Exercise brief -> Look through the material below and copy every line containing the word "Reply".

Material supplied ->

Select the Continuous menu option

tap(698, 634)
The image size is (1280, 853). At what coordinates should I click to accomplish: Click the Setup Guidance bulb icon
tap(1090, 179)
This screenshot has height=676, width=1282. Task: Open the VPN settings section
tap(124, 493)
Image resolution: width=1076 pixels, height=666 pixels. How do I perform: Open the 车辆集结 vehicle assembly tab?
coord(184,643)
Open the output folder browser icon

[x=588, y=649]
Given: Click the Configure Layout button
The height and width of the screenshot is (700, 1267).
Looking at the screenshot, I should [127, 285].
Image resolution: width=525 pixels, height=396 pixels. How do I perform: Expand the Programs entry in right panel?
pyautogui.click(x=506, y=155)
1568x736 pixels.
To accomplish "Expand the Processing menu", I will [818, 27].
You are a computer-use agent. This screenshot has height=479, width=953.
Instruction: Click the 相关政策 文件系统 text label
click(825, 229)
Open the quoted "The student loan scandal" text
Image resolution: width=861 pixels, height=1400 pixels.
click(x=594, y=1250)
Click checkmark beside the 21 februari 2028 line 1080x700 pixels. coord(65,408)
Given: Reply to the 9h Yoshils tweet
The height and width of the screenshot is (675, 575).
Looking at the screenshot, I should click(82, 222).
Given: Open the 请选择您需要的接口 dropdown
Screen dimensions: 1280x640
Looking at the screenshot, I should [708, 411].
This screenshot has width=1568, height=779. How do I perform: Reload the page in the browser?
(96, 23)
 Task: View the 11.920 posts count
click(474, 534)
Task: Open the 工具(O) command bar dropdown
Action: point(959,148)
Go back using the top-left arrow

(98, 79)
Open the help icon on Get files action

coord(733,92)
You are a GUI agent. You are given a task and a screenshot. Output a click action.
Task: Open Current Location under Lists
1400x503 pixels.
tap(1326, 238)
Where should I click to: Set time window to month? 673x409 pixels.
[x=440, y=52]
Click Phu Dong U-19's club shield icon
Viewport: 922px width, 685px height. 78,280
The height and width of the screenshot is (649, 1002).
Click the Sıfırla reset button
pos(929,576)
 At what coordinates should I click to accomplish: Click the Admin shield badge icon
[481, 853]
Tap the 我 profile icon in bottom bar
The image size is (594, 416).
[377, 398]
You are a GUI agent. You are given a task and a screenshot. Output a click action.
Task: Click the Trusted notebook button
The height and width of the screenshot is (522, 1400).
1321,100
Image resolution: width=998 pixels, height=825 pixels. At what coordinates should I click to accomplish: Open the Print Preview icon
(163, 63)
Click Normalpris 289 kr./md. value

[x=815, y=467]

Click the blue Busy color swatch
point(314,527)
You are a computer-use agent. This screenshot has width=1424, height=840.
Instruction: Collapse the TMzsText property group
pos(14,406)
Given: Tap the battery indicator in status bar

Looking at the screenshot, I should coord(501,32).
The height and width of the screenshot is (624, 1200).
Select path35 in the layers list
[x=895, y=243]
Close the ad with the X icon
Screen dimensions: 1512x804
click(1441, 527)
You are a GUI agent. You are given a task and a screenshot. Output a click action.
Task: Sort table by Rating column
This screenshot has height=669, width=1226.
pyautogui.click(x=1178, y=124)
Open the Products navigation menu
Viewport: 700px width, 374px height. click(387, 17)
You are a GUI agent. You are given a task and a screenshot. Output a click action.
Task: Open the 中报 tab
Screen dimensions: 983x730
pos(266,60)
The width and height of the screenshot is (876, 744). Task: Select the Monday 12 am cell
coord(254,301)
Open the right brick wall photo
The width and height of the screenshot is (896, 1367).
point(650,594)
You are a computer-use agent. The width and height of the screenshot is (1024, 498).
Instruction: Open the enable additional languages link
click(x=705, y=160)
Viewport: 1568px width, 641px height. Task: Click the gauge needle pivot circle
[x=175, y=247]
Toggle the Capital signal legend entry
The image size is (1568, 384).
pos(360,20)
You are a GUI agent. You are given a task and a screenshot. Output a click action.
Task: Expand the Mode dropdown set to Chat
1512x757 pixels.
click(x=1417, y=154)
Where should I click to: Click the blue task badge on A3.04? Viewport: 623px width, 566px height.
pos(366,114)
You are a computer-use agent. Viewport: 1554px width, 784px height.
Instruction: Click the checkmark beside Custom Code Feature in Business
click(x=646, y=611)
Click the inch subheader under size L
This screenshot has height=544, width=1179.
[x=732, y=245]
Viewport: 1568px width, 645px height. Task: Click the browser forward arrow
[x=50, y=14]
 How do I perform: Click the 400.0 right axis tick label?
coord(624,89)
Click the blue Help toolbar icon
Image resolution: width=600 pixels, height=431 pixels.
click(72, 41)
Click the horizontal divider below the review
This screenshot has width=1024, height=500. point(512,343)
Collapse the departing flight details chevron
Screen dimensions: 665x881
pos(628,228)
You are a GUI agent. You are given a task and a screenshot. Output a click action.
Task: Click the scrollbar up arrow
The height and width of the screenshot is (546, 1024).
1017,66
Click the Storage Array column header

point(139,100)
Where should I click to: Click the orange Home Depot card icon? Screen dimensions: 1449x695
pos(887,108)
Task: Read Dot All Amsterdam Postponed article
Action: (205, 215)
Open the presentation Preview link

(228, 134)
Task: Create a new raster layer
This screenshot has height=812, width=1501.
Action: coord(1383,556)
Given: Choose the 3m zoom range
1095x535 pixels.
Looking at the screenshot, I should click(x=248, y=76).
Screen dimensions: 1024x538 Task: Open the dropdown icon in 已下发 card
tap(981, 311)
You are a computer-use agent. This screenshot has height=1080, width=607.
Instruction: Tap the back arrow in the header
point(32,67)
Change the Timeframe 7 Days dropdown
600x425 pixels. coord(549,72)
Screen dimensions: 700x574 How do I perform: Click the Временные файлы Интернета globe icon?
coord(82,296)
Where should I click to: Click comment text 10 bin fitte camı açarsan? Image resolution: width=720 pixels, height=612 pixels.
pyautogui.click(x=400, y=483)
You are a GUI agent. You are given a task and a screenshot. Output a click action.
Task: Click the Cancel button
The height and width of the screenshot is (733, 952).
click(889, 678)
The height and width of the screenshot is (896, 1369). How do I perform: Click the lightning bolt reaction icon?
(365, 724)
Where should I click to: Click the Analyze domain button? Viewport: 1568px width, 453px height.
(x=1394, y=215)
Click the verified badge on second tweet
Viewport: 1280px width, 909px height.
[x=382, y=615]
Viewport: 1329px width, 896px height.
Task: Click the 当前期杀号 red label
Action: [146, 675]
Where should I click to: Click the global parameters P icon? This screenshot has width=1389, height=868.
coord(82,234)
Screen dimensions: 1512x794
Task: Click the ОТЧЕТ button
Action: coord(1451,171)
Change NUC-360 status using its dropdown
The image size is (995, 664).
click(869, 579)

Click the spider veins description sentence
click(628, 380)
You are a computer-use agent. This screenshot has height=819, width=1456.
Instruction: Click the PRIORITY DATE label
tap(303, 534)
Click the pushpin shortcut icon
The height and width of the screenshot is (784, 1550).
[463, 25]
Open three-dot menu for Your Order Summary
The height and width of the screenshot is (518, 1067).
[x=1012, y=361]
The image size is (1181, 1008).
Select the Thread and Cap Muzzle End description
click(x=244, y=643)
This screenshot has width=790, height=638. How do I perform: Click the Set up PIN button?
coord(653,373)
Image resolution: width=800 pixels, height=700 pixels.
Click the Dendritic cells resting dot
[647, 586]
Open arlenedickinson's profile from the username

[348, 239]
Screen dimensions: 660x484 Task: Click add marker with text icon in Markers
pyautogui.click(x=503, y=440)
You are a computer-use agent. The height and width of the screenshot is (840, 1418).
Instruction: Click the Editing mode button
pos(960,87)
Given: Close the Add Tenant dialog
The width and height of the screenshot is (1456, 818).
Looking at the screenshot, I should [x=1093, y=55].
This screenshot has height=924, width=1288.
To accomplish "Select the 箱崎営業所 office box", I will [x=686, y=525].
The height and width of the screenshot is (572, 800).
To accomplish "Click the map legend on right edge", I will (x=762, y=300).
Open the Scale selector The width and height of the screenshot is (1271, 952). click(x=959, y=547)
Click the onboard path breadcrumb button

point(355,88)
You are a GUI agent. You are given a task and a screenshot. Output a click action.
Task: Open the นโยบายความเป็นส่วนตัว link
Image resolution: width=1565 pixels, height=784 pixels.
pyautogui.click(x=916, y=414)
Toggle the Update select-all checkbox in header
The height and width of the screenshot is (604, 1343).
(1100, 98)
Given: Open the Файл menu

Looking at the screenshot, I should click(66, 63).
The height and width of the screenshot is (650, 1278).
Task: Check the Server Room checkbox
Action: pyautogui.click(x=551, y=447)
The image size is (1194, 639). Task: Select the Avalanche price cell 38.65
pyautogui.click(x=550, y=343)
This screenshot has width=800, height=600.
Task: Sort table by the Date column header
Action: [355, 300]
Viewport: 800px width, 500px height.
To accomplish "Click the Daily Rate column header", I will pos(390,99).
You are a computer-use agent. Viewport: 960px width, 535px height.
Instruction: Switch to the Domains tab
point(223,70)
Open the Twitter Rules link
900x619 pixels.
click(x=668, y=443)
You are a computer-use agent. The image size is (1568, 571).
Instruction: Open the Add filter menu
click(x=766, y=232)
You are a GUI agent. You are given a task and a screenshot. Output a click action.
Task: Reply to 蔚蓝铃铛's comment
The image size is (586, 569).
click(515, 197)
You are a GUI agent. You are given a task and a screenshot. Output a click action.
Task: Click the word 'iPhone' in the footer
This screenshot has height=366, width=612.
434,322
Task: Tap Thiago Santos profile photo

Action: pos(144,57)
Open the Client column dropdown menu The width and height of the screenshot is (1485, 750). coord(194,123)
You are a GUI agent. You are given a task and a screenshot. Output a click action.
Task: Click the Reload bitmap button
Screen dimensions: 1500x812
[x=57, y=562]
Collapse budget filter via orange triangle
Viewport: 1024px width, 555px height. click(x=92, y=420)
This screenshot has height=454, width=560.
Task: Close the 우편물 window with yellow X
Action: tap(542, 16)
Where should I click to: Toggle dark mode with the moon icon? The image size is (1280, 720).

Task response ->
Given: Reply to the 9h Yoshils tweet
Task: Reply to 蔚蓝铃铛's comment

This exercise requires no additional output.